Typical street scene in Santa Ana, El Salvador. (Photo: iStock)

Typical street scene in Santa Ana, El Salvador. (Photo: iStock)

IMF Survey : Ghana Gets $918 Million IMF Loan to Back Growth, Jobs Plan

April 3, 2015

  • Economic prospects at risk from fiscal, external imbalances, power shortages
  • Reforms aim at tighter fiscal discipline, stronger public finances, lower inflation
  • Government committed to safeguard social, other priority spending

The IMF Executive Board approved a $918 million loan to Ghana to support a reform program aimed at faster growth and job creation while protecting social spending.

Claims processing center in Accra, Ghana, where sharp contractions in industrial, service sectors helped slow growth in 2014 (photo: Ron Ennis/KRT/Newscom)

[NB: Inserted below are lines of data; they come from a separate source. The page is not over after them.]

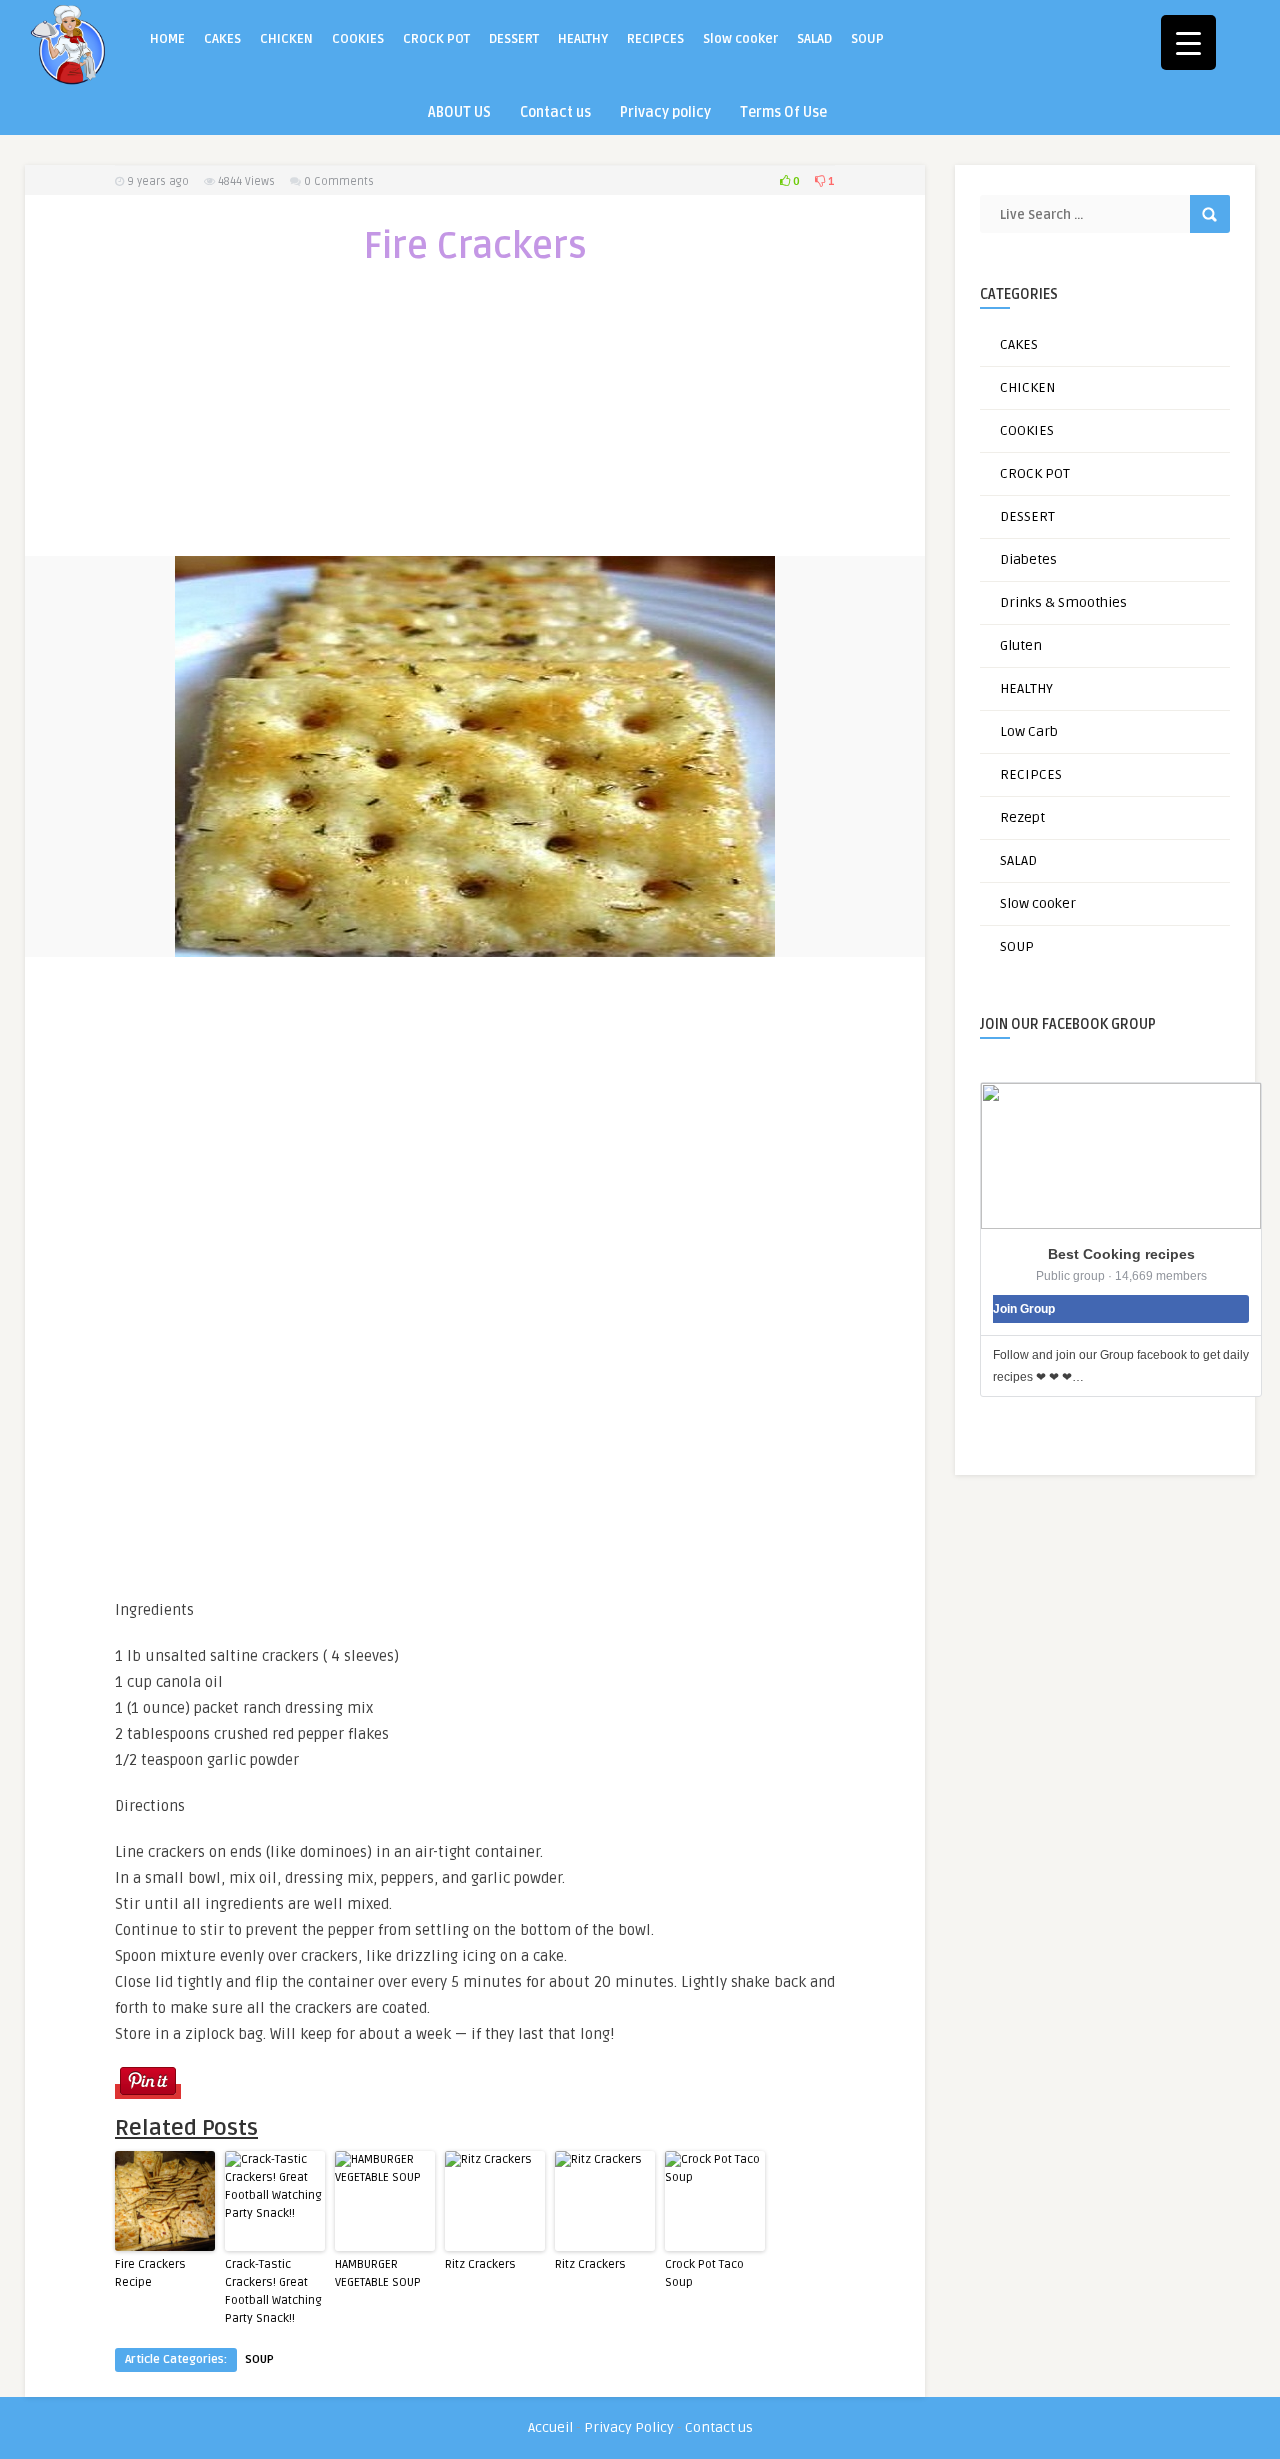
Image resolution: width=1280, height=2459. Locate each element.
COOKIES (358, 39)
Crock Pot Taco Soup (704, 2273)
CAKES (222, 39)
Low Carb (1029, 731)
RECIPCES (655, 39)
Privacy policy (665, 112)
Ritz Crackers (480, 2264)
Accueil (550, 2427)
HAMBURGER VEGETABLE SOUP (378, 2273)
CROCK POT (436, 39)
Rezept (1022, 817)
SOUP (867, 39)
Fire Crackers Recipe (150, 2273)
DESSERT (514, 39)
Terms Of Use (783, 112)
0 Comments (339, 181)
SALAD (814, 39)
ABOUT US (459, 112)
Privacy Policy (629, 2427)
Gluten (1021, 645)
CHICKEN (286, 39)
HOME (167, 39)
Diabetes (1028, 559)
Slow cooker (740, 39)
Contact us (555, 112)
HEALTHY (583, 39)
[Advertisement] (475, 424)
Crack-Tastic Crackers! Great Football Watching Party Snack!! (273, 2291)
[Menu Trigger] (1188, 42)
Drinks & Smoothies (1063, 602)
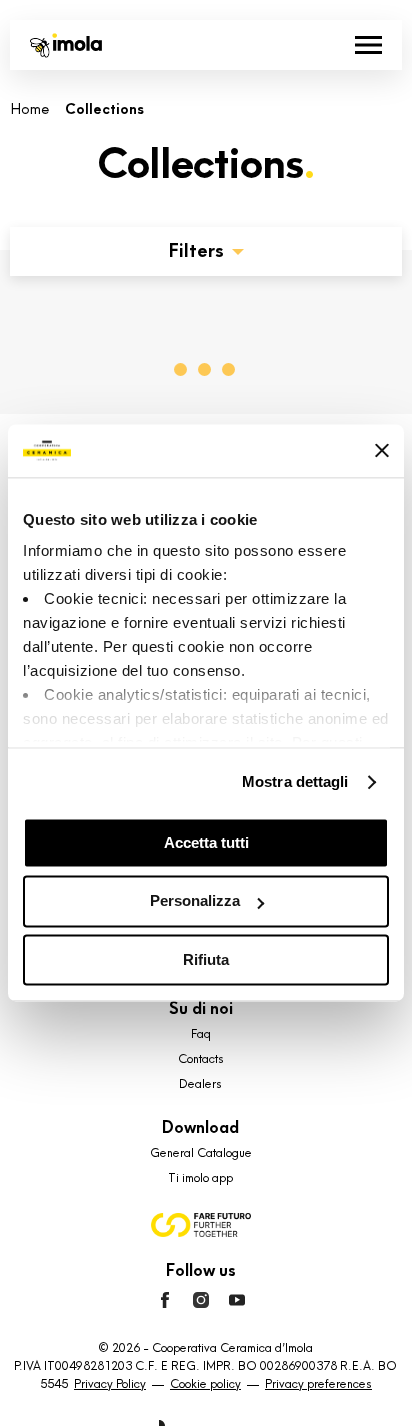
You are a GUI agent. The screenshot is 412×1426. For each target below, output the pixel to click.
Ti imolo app (200, 1178)
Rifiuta (206, 959)
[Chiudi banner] (382, 451)
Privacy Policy (110, 1384)
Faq (201, 1034)
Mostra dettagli (295, 781)
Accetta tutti (206, 842)
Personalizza (195, 901)
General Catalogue (201, 1153)
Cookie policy (205, 1384)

Claims processing center in Accra, Ghana, where sharp contractions in industrial, service sectors helped slow growth in 2014 (photo: Ron Ennis/KRT/Newscom)

WEST AFRICA

The financing package extends over three years under the IMF’s Extended Credit Facility, backing a plan that was agreed by an IMF staff team in February.

The reform program seeks to boost growth and help cut poverty by restoring macroeconomic stability through tighter fiscal discipline, strengthened public finances, and slowing inflation. The reform measures are expected to dampen non-oil growth initially in 2015 ahead of a projected growth rebound in subsequent years.

The government’s program projects an economic growth pickup to start in 2016, driven by expected large increases in Ghana’s hydrocarbon production. The West African country started oil production from offshore wells in 2010.

Lower inflation and interest rates, combined with a more stable exchange rate, would help support private sector activity. Increased oil exports and lower oil imports on the back of domestic gas production would help improve the current account and support reserves over the medium term.

Ghana is one of Africa’s frontier emerging markets, having entered the global capital market for the first time in September 2007. Its past wealth lay in gold and cocoa―commodities that have remained in high demand, and which have helped the country weather the recent global recession.

Imbalances, power shortages

Ghana’s economic growth rate topped 9 percent in 2011, but three difficult years followed that were characterized by slowing activity, accelerating inflation, and rising debt levels and financial vulnerabilities. The country’s economic prospects were put at risk by the emergence of large fiscal and external imbalances, as well as by electricity shortages.

Growth decelerated markedly in 2014, to an estimated 4.2 percent, driven by a sharp contraction in the industrial and service sectors. This was due to the negative impact of the currency depreciation on input costs, declining domestic demand, and increasing power outages.

Inflationary pressures rose on the back of a large depreciation of the cedi and the financing of the fiscal deficit by the Bank of Ghana. Despite several hikes in policy interest rates in 2014, which brought them to 21 percent, headline inflation reached 17 percent at end-2014, well above the 8 +/- 2 percent official target range.

The main pillars of the reform program are

• A sizeable and frontloaded fiscal adjustment to restore debt sustainability, focusing on containing expenditures through wage restraint and limited net hiring, as well as on measures to mobilize additional revenues;

• Structural reforms to strengthen public finances and fiscal discipline by improving budget transparency, cleaning up and controlling the payroll, right-sizing the civil service, and improving revenue collection;

• Restoring the effectiveness of the inflation targeting framework to help bring inflation back into single digit territory; and

• Preserving financial sector stability.

Social spending safeguarded

To alleviate the potential adverse impact of the strong fiscal adjustment on the most vulnerable in society, the government is committed to use part of the resulting fiscal space to safeguard social and other priority spending under the program, including expanding the targeted social safety nets.

Social programs will be expanded to restore real incomes of the poor, which were dented by three years of high inflation, and to mitigate the adverse impact of the fiscal consolidation.

On the fiscal side, the reform program seeks to expand revenue collection and restrain the wage bill and other primary expenditures, while making space for priority spending and for clearing all domestic arrears.